TEXT SEGMENT:
Mumsnet has not checked the qualifications of anyone posting here. If you need help urgently or expert advice, please see our domestic violence webguide and/or relationships webguide. Many Mumsnetters experiencing domestic abuse have found this thread helpful: Listen up, everybody

The One Where Ross Has To Figure Out Clingfilm

964 replies

StuckInPollyannaMode · 15/12/2020 05:46

Previous thread

How’s that for a title?!

Well, I’ve done a deal on the car. Actually it drives very nicely. I can see it’s practical. And it’s not an old banger.

It’s not very me. But it is sensible, and sensible I must be.

Actually got some kip last night. 9-5.

How’s everyone else doing? Justilou is it warm in Oz? One of my best friends lives there and I haven’t seen her for too long. RandomMess have you managed to have a better night / find out when you’re going home?

I haven’t told him about handing it over to the solicitor and no mediation on Friday yet. Waiting for the notes and financial summery from the mediator first. Hopefully today.

OP posts:
Thread gallery
15
DartmoorDoughnut · 24/01/2021 08:04

Can you just jump into her bed? Not ideal but at least they won’t be sleeping on your head!

ViewFromHalfway · 24/01/2021 08:18

My kids struggle with the transition from wakefulness to sleep (we're all autistic) and there are a few things we do to help. They may or may not help you but I thought they might be worth me mentioning.

INFORMATION GIVEN:
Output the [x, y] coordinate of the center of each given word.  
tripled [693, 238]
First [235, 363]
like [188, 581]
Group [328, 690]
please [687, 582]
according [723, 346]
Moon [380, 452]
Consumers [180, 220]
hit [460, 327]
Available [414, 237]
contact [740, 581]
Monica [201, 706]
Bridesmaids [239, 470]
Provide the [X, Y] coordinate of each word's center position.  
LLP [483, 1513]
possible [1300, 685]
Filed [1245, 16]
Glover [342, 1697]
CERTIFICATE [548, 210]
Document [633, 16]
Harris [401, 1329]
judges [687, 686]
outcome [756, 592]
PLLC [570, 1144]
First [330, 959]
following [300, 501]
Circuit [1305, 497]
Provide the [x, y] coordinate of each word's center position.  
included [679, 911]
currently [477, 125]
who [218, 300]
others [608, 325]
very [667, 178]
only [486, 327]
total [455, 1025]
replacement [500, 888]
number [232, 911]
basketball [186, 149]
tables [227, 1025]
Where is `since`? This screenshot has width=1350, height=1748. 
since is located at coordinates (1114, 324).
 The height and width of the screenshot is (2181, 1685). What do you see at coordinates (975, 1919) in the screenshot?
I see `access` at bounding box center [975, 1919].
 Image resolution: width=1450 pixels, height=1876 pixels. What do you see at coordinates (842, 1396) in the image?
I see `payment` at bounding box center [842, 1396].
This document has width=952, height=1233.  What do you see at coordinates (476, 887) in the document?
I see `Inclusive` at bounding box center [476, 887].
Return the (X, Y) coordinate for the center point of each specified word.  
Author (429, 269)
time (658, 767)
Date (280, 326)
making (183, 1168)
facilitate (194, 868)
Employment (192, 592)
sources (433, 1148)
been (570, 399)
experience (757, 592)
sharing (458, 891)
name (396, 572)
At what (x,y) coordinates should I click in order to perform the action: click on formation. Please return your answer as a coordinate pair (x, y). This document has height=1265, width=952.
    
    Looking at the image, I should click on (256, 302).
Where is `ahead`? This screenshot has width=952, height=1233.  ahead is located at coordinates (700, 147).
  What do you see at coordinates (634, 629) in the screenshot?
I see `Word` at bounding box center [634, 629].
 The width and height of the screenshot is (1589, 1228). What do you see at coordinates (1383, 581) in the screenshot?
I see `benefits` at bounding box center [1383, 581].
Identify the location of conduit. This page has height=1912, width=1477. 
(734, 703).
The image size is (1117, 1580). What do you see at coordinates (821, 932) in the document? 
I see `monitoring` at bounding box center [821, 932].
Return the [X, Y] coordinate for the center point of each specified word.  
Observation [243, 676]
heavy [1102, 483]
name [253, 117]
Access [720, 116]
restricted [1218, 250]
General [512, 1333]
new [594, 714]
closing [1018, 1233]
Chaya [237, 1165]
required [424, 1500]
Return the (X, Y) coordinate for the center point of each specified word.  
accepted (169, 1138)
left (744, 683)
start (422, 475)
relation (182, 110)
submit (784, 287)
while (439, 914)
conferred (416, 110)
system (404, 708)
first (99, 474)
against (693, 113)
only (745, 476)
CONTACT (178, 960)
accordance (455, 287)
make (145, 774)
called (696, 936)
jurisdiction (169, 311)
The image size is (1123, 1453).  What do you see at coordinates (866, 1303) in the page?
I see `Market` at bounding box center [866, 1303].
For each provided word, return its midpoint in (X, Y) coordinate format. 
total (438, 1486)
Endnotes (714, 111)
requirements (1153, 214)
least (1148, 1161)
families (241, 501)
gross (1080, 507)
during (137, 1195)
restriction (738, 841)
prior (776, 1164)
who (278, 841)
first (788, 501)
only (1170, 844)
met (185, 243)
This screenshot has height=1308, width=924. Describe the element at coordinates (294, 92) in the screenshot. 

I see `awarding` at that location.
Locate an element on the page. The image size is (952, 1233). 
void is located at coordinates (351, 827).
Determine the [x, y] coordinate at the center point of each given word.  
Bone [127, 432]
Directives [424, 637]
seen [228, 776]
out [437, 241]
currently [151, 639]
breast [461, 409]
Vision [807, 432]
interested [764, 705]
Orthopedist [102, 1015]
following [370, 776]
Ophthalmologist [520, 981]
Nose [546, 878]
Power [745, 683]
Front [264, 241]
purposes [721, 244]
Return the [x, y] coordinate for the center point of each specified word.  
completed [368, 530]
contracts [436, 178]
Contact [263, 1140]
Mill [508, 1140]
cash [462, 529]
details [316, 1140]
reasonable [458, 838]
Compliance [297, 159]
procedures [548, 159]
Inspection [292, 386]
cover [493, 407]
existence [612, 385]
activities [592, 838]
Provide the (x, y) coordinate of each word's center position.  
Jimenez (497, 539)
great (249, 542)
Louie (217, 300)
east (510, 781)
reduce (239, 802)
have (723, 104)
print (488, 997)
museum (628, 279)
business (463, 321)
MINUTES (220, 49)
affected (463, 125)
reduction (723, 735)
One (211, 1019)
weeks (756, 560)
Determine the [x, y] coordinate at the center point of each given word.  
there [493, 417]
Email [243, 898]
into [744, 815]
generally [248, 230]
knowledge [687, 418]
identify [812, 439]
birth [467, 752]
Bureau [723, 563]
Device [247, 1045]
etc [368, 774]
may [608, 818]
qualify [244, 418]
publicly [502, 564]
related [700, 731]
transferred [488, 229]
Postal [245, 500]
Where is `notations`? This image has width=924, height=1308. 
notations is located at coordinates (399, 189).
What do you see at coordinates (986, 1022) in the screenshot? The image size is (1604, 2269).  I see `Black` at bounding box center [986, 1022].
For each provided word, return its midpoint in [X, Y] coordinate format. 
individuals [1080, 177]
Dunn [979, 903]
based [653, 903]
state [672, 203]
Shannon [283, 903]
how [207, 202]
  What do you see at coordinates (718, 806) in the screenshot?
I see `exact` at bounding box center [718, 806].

PROBLEMS AND TASKS:
A: What title does the forum thread give itself?
B: Set down everything in the forum thread from "Well, I’ve done" down to "last night. 9-5.".
The lines are separate material, unrelated to the forum thread.

SOLUTION LIST:
A: The One Where Ross Has To Figure Out Clingfilm

B:
Well, I’ve done a deal on the car. Actually it drives very nicely. I can see it’s practical. And it’s not an old banger.

It’s not very me. But it is sensible, and sensible I must be.

Actually got some kip last night. 9-5.